BEGIN PROVIDED INFORMATION

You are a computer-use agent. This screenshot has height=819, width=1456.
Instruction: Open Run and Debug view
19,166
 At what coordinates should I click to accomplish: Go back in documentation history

END PROVIDED INFORMATION
BEGIN PROVIDED INFORMATION

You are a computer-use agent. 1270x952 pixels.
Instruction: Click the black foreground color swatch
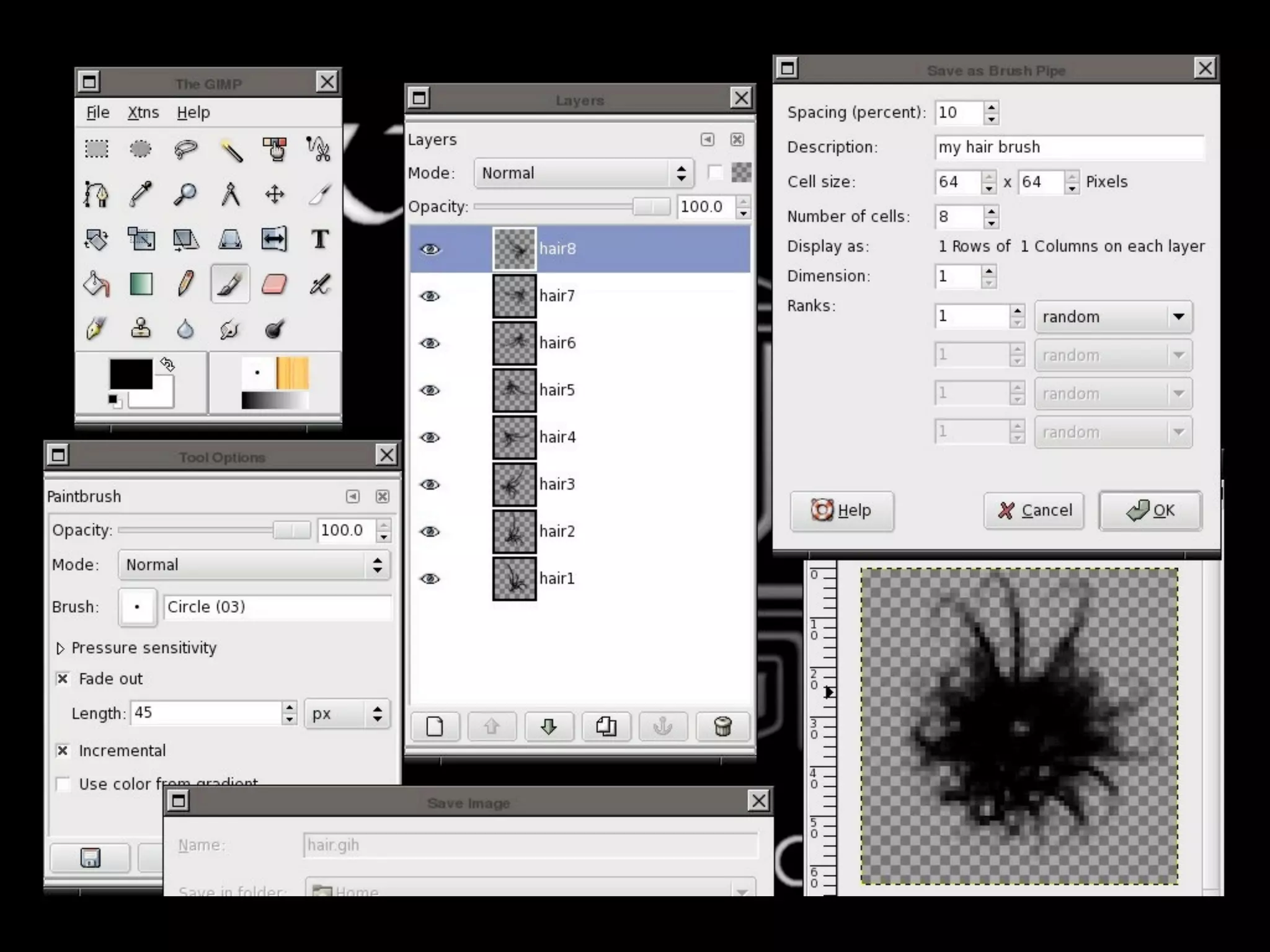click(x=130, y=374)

END PROVIDED INFORMATION
BEGIN PROVIDED INFORMATION

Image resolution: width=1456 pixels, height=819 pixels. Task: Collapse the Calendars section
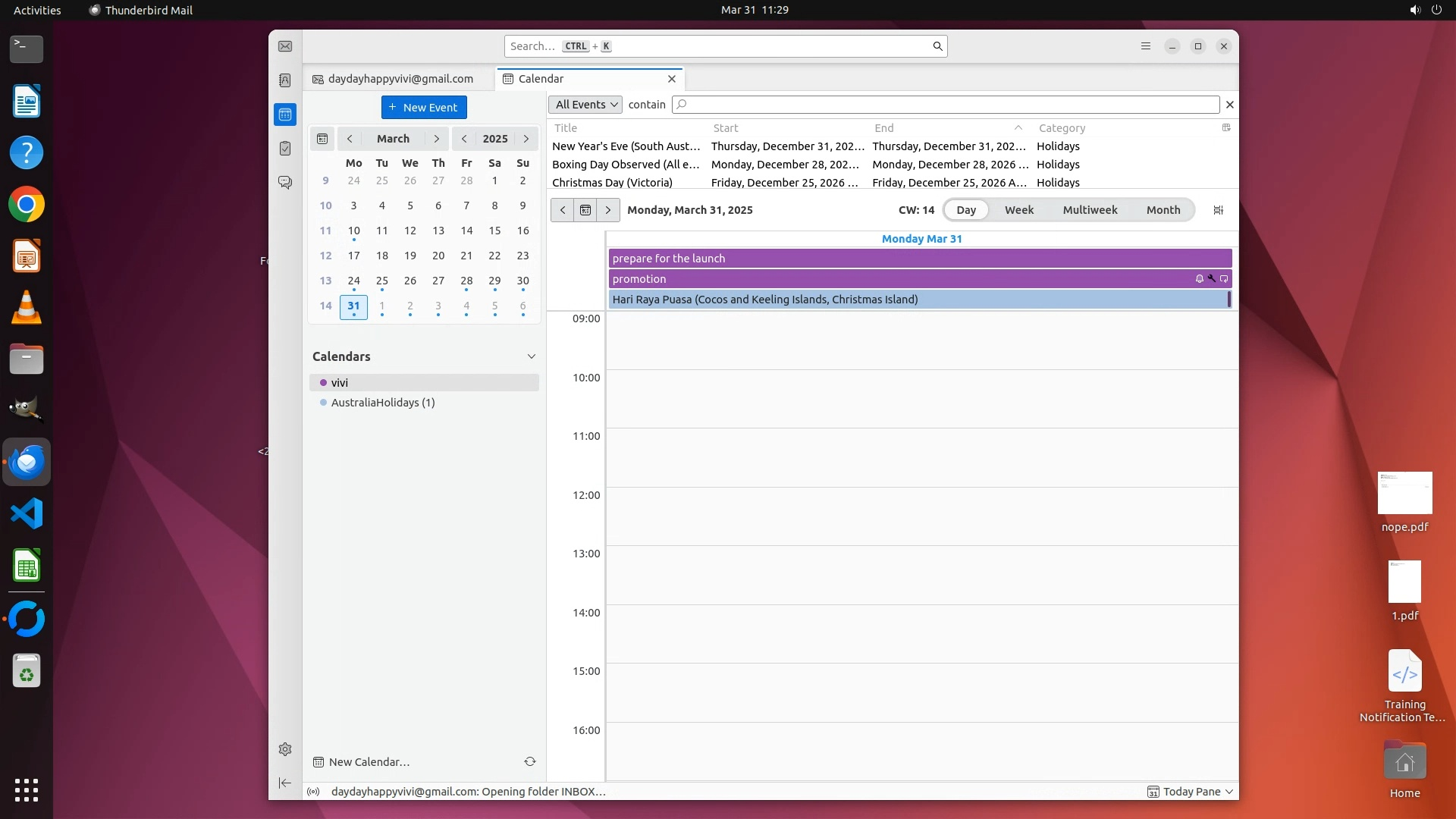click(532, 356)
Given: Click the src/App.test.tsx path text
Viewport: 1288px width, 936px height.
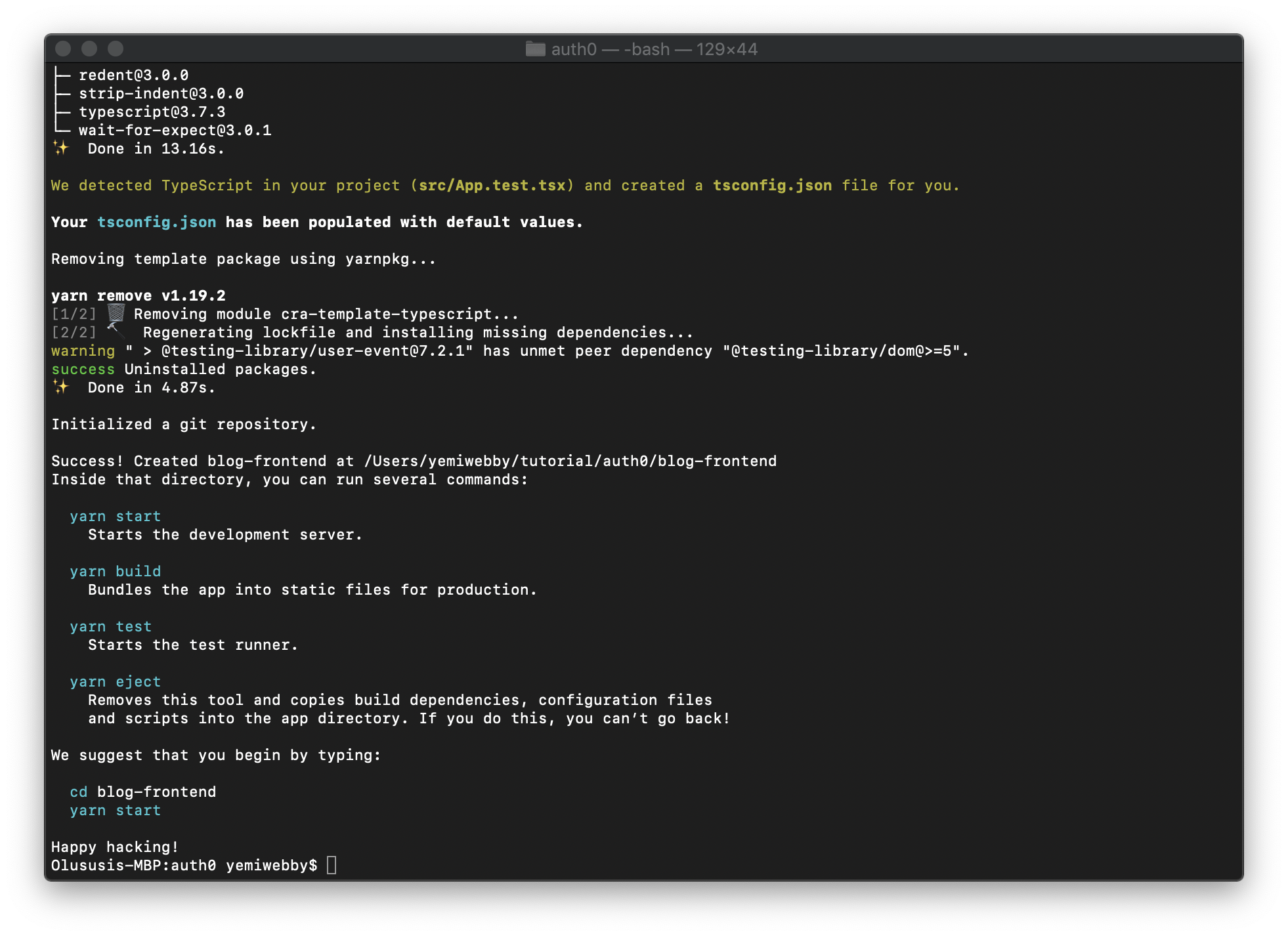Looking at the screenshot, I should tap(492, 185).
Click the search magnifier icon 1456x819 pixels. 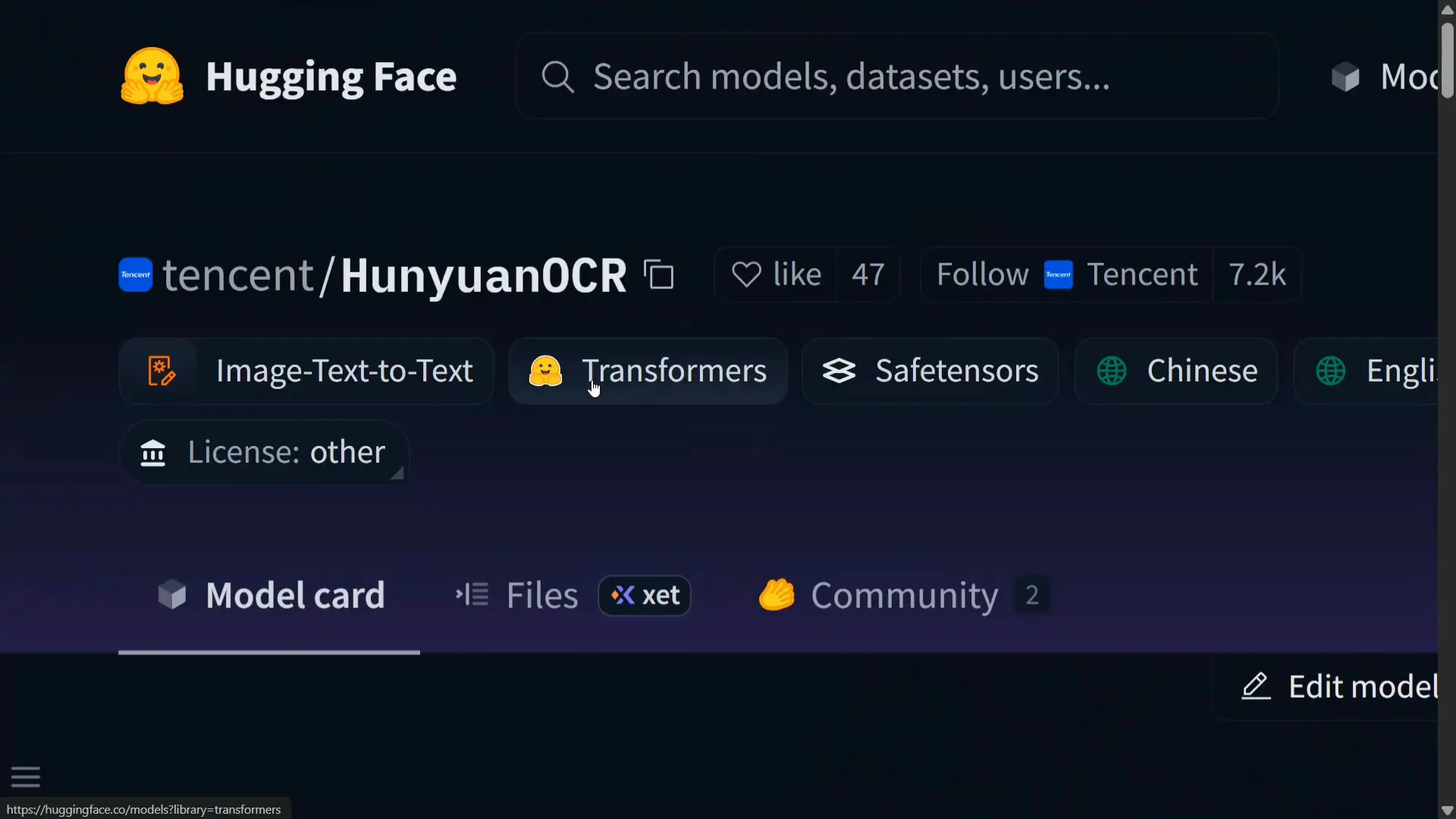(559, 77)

END PROVIDED INFORMATION

Out of the data above, transcribe exactly and only the lines starting with the line that has "You are a computer-use agent. This" and going on through the line that has "At what coordinates", both included.

You are a computer-use agent. This screenshot has height=819, width=1456.
Instruction: Open Run and Debug view
19,166
 At what coordinates should I click to accomplish: Go back in documentation history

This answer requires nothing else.